### WHAT IS NEEDED
Lines from the one containing "1687x914 pixels." through the end of the data below are to be transcribed exactly; leave out all others.

==== MATERIAL FOR THE TASK

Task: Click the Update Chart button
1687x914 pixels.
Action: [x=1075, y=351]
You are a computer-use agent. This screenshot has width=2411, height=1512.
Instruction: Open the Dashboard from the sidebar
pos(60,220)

========

### RESPONSE TO THIS TASK
1687x914 pixels.
Action: [x=1075, y=351]
You are a computer-use agent. This screenshot has width=2411, height=1512.
Instruction: Open the Dashboard from the sidebar
pos(60,220)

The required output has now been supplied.